**Task prompt**
Copy the lines below verbatim, but only from the line containing "KLART: Poängspruta till" through the end of the data.
START Working data
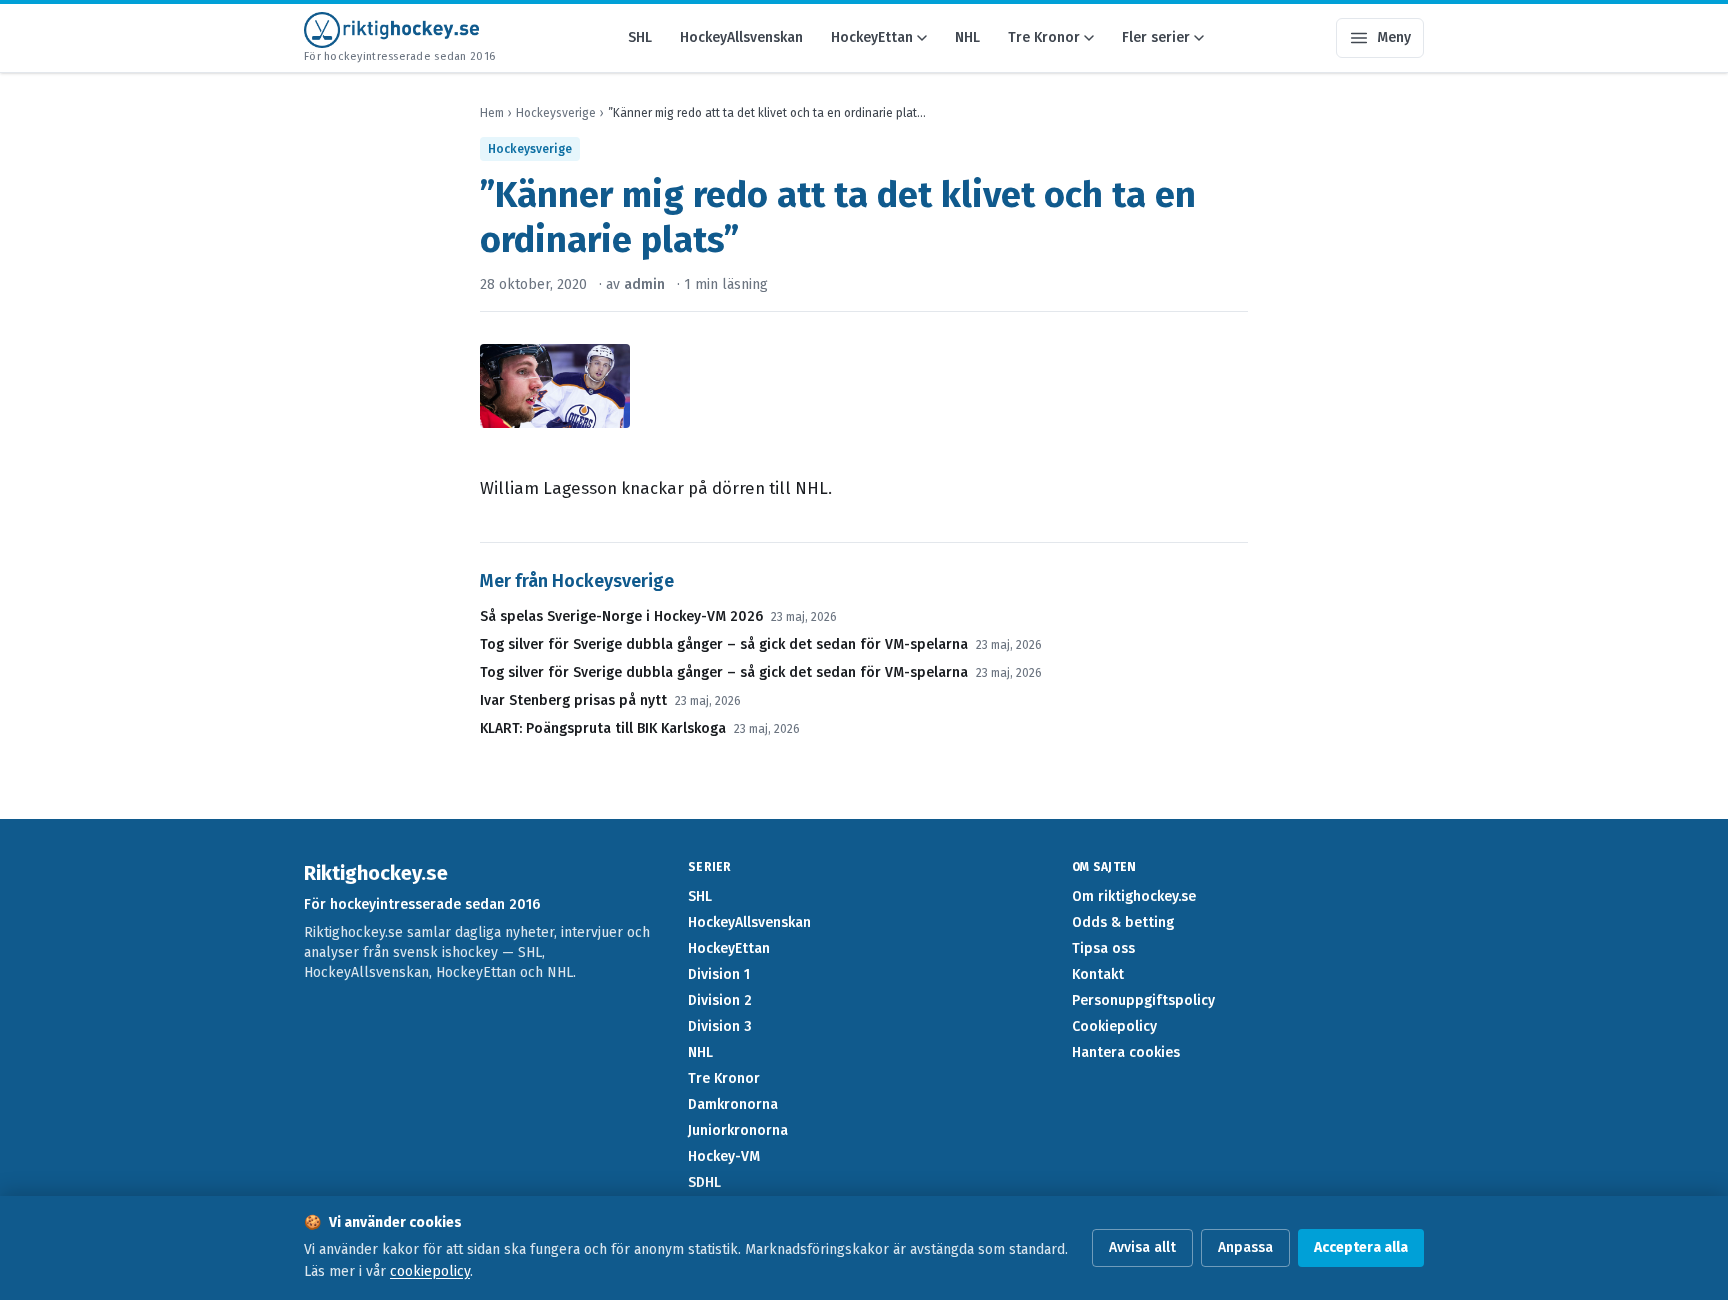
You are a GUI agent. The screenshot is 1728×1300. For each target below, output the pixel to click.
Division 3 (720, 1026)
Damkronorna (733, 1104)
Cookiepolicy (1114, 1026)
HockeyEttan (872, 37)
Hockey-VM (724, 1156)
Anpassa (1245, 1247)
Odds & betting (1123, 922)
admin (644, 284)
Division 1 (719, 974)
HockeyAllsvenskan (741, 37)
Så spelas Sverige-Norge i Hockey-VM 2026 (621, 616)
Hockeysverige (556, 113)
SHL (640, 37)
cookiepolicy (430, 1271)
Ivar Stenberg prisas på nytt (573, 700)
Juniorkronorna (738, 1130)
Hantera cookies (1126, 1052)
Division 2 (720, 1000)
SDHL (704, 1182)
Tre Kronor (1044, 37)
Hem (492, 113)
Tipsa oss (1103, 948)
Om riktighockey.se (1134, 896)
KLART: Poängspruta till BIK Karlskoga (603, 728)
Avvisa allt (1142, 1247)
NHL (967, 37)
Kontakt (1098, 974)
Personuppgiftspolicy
END Working data
**Answer section**
KLART: Poängspruta till BIK Karlskoga (603, 728)
Avvisa allt (1142, 1247)
NHL (967, 37)
Kontakt (1098, 974)
Personuppgiftspolicy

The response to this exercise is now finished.